#### [To be done]
Reproduce the entries below from the line containing "Click the Task View icon" through the line containing "(x=892, y=208)", with both of those lines included. Leave out the pictures.
- - - - - - -
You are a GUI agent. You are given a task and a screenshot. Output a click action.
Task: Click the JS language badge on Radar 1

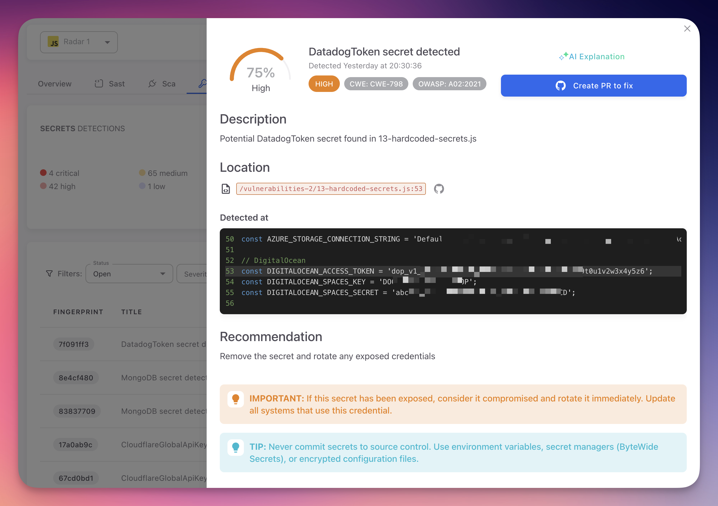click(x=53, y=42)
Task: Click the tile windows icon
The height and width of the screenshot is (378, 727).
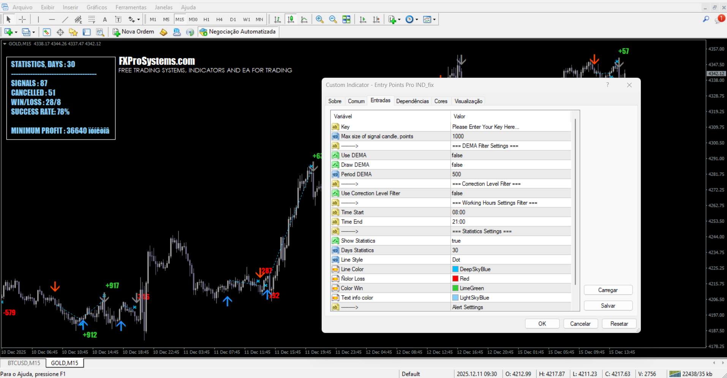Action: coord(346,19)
- - - - - - -
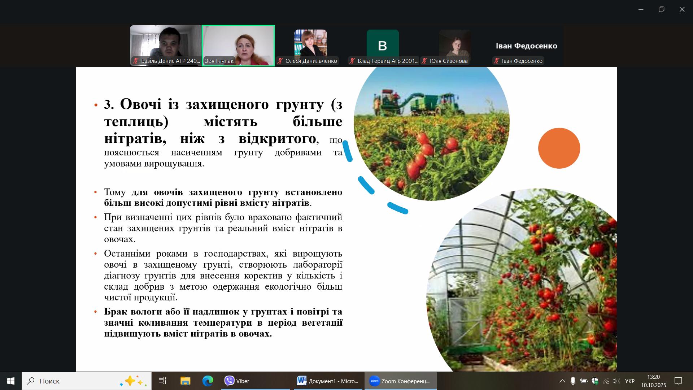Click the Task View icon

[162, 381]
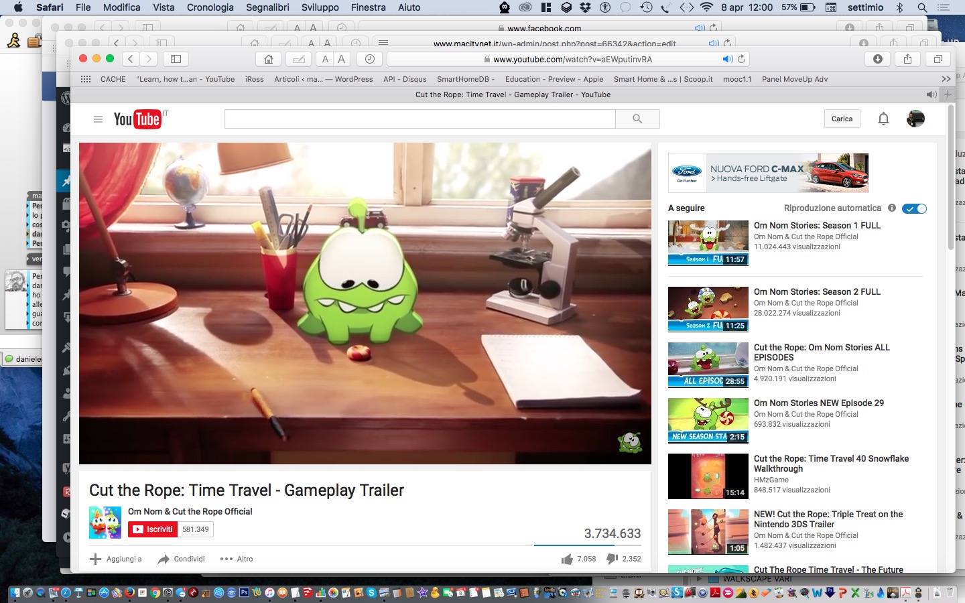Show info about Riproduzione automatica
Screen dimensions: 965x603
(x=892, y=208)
- - - - - - -
#### [Exercise answer]
Click the Task View icon

[162, 381]
Show info about Riproduzione automatica
Screen dimensions: 965x603
(x=892, y=208)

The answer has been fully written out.